# NOS BMX Find



## oldy57 (Aug 29, 2010)

I was at a local farm auction last weekend when the guy brings out 4 boxes of bicycle stuff that I hadn't seen when I looked through his stuff. I saw the wheels on the top box and I bid on the stuff. I bought the boxes and when I looked in one of them this stuff was in it. I have a close friend who always asks for BMX stuff. I don't have a clue whats what in BMX parts. I emailed him and sent pics. He bought the parts for $100 from me. I know they are worth  way more after looking at what stuff sells for on Ebay. He needed some of these parts for some of his old BMX bikes. He was happy. They all had prices from the 80's.


----------



## kz1000 (Aug 30, 2010)

a Friend ?, seems to me he did not treat you like a friend


----------



## yewhi (Aug 30, 2010)

kz1000 said:


> a Friend ?, seems to me he did not treat you like a friend




Agreed.  He took you to the cleaners for $100.00.  Wow!  I'll stop there because you probably don't want to know what that stuff is really worth.

TCN


----------



## oldy57 (Aug 30, 2010)

I do know what it is worth. He is a friend who finds me stuff I am looking for. This week he gave me a very clean bike. I am not interested in BMX stuff but do know the value of a favor.


----------



## sam (Aug 30, 2010)

Not a bad deal all the way around---your friend got a good deal that you spotted  for him---sam


----------



## lotech (Oct 6, 2010)

Who needs enemies with friends like that?. Who wouldn't be happy to pay $100 bucks for stuff worth $2000 plus......looks like it was a quick flip too


http://bmxmuseum.com/forums/viewtopic.php?id=255357&p=1


----------



## partsguy (Oct 12, 2010)

Oh man, would I LOVE a find like that!


----------



## DonChristie (Oct 13, 2010)

Pure gold!


----------



## mtn goat (Jan 22, 2011)

Worth it for the memories! the set of pedals on the left are the nylon body jobs, skyway??? Tried one set and found them too slick.

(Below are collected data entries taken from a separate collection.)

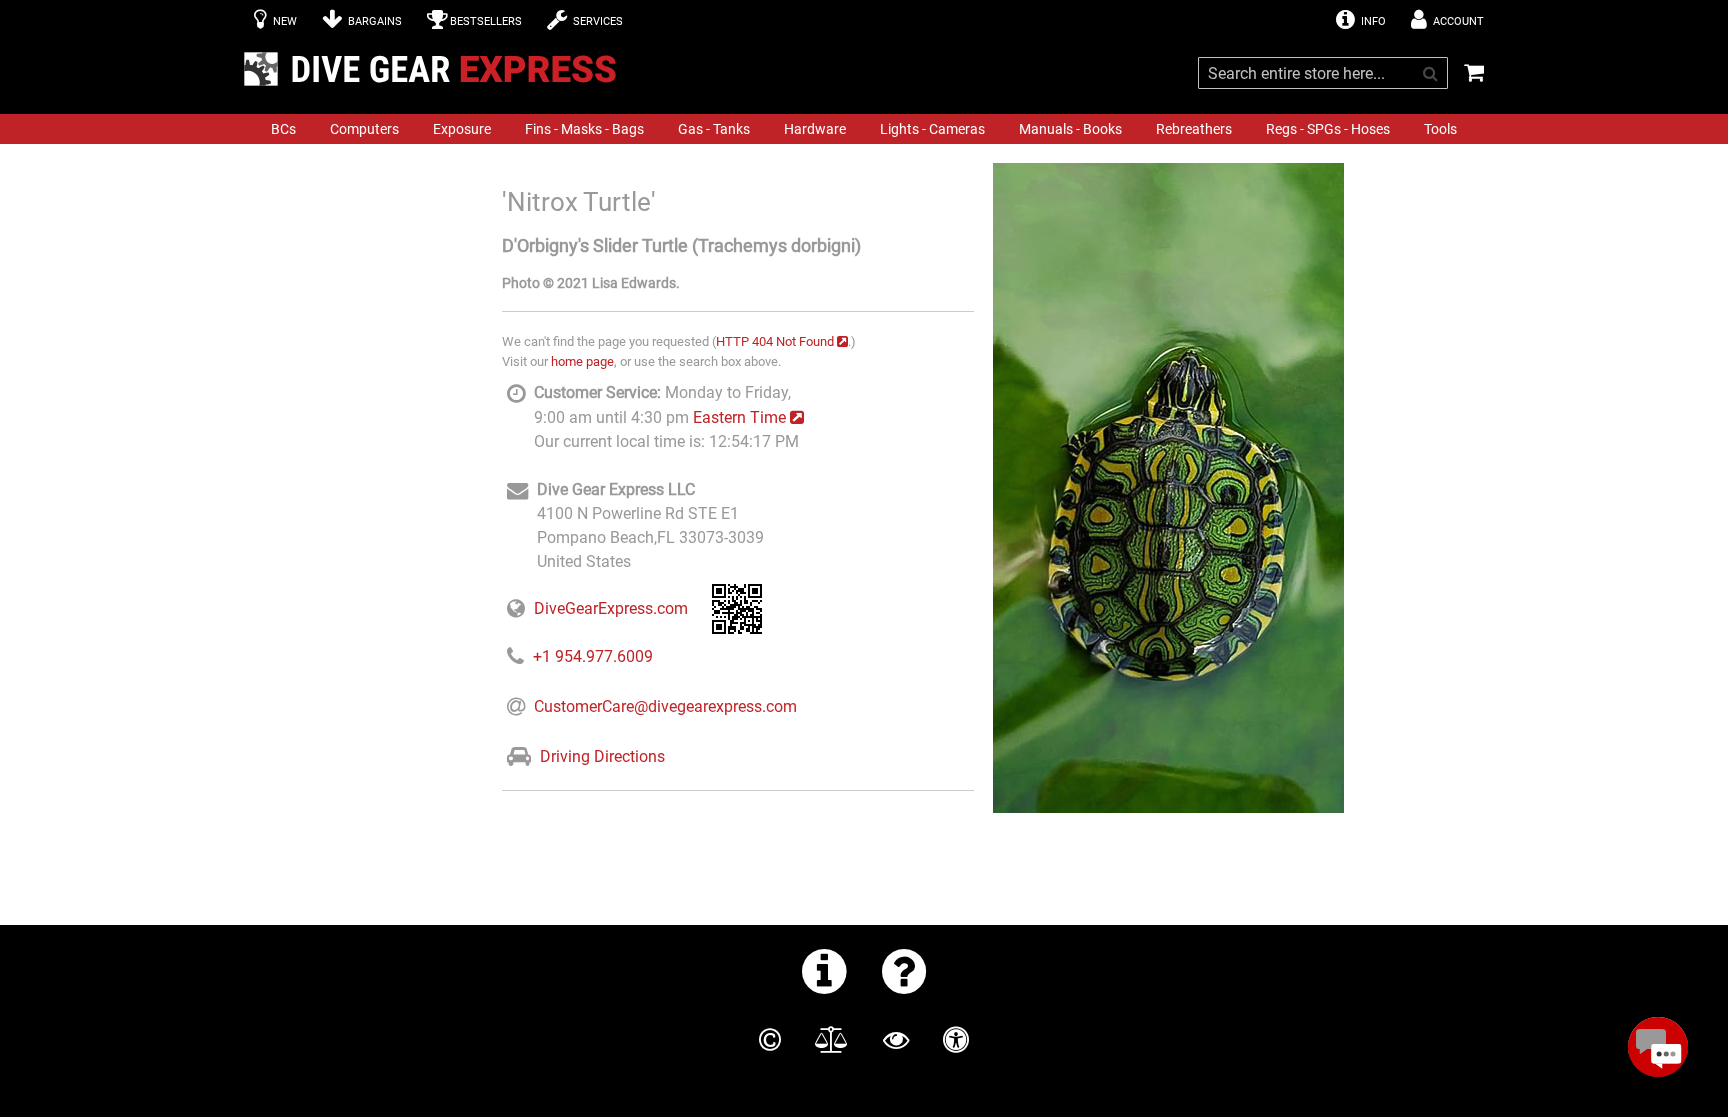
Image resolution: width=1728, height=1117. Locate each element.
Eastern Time (739, 417)
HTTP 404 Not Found (775, 341)
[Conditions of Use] (831, 1040)
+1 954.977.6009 (593, 656)
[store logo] (436, 69)
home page (582, 361)
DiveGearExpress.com (611, 608)
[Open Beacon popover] (1658, 1047)
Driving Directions (602, 756)
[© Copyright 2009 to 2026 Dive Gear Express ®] (770, 1040)
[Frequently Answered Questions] (904, 971)
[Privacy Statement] (896, 1040)
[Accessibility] (956, 1040)
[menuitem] (283, 129)
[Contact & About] (824, 971)
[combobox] (1323, 73)
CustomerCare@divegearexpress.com (665, 706)
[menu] (864, 129)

KKT lightnings---I must've wasted a half dozen sets of those, bent just as many Tuf necks ... makes me want to go dig in my milk crates in the basement. ...  the 3-piece maxy cranks are pretty, but SR hollow one pieces were the way to go to avoid twisted and cracked spindles.


----------



## TheRealBikecity (Dec 4, 2011)

lotech said:


> Who needs enemies with friends like that?. Who wouldn't be happy to pay $100 bucks for stuff worth $2000 plus......looks like it was a quick flip too
> 
> 
> http://bmxmuseum.com/forums/viewtopic.php?id=255357&p=1




WoW, I would had gave you $500.00 for all that stuff you had. Ha,some friend you have,look at this post and see how much he makes off of you


----------